» **Task requirements**
Output a verbatim copy of the data, cut off after the line that contains "Zásady ochrany osobních údajů (606, 1829)".

Provided data Start Marker

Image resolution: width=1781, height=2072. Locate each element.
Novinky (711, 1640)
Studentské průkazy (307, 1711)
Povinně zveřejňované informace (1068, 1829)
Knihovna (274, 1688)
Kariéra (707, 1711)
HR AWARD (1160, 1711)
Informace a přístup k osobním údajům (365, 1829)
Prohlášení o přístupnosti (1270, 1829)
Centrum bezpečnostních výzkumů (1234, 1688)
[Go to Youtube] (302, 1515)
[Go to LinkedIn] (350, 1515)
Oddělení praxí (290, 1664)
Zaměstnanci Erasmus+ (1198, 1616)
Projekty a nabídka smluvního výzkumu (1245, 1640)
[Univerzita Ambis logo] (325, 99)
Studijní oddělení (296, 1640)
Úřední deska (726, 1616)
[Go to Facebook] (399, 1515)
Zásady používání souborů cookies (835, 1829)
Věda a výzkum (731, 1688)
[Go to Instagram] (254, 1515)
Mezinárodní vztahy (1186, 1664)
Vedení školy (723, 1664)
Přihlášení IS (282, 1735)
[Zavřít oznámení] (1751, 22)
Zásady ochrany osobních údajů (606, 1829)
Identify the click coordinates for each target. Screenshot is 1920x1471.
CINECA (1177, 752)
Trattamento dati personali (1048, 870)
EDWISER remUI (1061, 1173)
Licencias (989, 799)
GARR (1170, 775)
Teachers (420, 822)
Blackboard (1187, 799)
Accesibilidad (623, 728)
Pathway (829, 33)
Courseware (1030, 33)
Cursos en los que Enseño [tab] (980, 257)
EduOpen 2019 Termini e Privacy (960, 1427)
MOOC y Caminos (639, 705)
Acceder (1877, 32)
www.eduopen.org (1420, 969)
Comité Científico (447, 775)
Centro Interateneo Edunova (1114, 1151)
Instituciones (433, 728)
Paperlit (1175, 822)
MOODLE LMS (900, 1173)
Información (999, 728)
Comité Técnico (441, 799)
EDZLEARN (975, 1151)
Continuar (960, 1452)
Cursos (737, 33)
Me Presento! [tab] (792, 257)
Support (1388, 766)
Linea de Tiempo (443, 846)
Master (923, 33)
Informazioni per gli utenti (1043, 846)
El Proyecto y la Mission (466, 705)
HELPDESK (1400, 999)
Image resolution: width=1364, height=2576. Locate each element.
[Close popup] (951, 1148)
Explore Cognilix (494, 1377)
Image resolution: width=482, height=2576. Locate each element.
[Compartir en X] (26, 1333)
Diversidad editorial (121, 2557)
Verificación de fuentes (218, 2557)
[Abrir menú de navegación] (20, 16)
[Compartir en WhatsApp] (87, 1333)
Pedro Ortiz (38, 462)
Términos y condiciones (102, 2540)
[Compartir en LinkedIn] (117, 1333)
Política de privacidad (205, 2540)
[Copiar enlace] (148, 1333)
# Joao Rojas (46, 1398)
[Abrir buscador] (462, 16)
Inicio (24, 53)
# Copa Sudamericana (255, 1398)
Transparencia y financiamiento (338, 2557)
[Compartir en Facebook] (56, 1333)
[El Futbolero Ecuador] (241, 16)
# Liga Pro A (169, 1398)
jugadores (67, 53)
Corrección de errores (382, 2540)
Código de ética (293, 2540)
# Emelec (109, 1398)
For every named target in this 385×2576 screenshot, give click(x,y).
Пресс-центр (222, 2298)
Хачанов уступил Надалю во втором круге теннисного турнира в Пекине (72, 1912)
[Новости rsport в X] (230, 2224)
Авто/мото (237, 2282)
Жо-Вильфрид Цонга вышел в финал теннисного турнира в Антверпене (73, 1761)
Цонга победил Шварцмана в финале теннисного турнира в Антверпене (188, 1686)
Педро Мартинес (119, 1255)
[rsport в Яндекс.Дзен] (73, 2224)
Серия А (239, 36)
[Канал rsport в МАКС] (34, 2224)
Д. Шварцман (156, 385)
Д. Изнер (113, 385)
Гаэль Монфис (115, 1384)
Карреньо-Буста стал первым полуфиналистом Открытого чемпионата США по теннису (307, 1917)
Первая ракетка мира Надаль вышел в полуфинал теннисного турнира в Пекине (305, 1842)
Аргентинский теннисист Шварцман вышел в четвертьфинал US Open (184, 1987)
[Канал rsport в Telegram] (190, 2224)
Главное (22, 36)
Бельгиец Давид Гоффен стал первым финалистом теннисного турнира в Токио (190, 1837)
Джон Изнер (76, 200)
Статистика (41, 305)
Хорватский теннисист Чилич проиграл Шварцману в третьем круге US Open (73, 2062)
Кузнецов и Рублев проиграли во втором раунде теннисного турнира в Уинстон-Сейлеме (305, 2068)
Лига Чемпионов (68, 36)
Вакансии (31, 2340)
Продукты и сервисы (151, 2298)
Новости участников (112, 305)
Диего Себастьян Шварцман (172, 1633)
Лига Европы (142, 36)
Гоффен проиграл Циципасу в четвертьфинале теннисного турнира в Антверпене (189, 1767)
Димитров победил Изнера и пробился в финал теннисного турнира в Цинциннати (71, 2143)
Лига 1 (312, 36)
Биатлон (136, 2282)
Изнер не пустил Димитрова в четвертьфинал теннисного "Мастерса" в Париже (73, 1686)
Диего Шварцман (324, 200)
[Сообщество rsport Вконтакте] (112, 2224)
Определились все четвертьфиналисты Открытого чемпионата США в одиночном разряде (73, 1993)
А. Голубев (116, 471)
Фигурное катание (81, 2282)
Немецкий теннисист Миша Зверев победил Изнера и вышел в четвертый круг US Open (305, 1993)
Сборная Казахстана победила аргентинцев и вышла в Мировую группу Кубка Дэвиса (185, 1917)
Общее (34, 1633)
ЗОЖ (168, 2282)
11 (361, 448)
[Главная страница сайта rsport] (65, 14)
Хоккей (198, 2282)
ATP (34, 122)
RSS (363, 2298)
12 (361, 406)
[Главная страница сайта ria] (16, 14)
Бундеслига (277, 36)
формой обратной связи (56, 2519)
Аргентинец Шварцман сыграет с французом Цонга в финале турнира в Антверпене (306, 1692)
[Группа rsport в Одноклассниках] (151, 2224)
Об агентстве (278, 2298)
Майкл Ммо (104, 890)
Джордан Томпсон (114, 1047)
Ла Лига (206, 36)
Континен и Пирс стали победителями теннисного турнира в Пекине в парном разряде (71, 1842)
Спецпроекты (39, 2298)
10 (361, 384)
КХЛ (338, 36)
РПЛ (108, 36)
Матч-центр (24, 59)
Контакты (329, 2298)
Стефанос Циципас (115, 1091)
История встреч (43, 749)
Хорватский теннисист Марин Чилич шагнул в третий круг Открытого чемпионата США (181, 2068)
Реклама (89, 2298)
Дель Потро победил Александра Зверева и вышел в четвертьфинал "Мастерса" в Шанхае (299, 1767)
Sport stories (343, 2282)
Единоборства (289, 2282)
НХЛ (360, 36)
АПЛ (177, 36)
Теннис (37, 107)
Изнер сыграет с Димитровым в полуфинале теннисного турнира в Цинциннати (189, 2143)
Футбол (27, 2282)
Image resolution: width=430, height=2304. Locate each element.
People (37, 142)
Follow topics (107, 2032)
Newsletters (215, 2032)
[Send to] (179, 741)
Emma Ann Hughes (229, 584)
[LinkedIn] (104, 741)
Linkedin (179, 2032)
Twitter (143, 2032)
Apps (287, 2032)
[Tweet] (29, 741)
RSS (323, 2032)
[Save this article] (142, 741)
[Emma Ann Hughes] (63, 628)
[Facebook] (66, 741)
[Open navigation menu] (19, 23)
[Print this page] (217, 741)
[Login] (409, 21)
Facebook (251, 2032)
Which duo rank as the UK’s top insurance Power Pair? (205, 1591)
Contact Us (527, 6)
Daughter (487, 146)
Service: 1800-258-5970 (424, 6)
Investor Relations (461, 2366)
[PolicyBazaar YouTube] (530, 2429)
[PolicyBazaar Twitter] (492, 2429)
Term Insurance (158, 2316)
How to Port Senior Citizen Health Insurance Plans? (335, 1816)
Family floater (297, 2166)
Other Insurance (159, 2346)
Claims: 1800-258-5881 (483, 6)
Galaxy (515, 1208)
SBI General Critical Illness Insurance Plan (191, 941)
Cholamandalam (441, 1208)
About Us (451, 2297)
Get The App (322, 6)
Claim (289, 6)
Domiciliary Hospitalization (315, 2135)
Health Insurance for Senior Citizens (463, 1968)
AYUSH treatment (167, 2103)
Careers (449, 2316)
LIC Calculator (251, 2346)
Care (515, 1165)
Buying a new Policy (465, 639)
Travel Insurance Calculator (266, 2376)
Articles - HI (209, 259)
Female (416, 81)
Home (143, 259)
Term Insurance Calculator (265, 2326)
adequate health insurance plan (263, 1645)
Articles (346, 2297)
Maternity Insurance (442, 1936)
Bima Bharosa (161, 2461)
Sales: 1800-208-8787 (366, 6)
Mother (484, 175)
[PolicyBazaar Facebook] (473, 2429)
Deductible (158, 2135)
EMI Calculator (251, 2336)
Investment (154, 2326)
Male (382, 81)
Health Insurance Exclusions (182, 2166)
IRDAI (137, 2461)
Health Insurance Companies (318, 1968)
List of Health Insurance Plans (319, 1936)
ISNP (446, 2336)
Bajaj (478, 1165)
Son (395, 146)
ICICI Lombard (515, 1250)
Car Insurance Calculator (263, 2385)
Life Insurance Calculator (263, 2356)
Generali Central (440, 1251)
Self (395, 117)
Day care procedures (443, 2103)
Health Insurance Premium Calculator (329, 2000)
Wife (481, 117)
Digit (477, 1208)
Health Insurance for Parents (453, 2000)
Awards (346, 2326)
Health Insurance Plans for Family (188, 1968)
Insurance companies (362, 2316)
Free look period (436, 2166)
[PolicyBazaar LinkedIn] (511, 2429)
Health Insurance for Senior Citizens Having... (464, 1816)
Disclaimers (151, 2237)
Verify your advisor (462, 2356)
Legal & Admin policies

Provided data End Marker

» **Result for this exercise**
Image resolution: width=1781, height=2072. Locate each element.
Novinky (711, 1640)
Studentské průkazy (307, 1711)
Povinně zveřejňované informace (1068, 1829)
Knihovna (274, 1688)
Kariéra (707, 1711)
HR AWARD (1160, 1711)
Informace a přístup k osobním údajům (365, 1829)
Prohlášení o přístupnosti (1270, 1829)
Centrum bezpečnostních výzkumů (1234, 1688)
[Go to Youtube] (302, 1515)
[Go to LinkedIn] (350, 1515)
Oddělení praxí (290, 1664)
Zaměstnanci Erasmus+ (1198, 1616)
Projekty a nabídka smluvního výzkumu (1245, 1640)
[Univerzita Ambis logo] (325, 99)
Studijní oddělení (296, 1640)
Úřední deska (726, 1616)
[Go to Facebook] (399, 1515)
Zásady používání souborů cookies (835, 1829)
Věda a výzkum (731, 1688)
[Go to Instagram] (254, 1515)
Mezinárodní vztahy (1186, 1664)
Vedení školy (723, 1664)
Přihlášení IS (282, 1735)
[Zavřít oznámení] (1751, 22)
Zásady ochrany osobních údajů (606, 1829)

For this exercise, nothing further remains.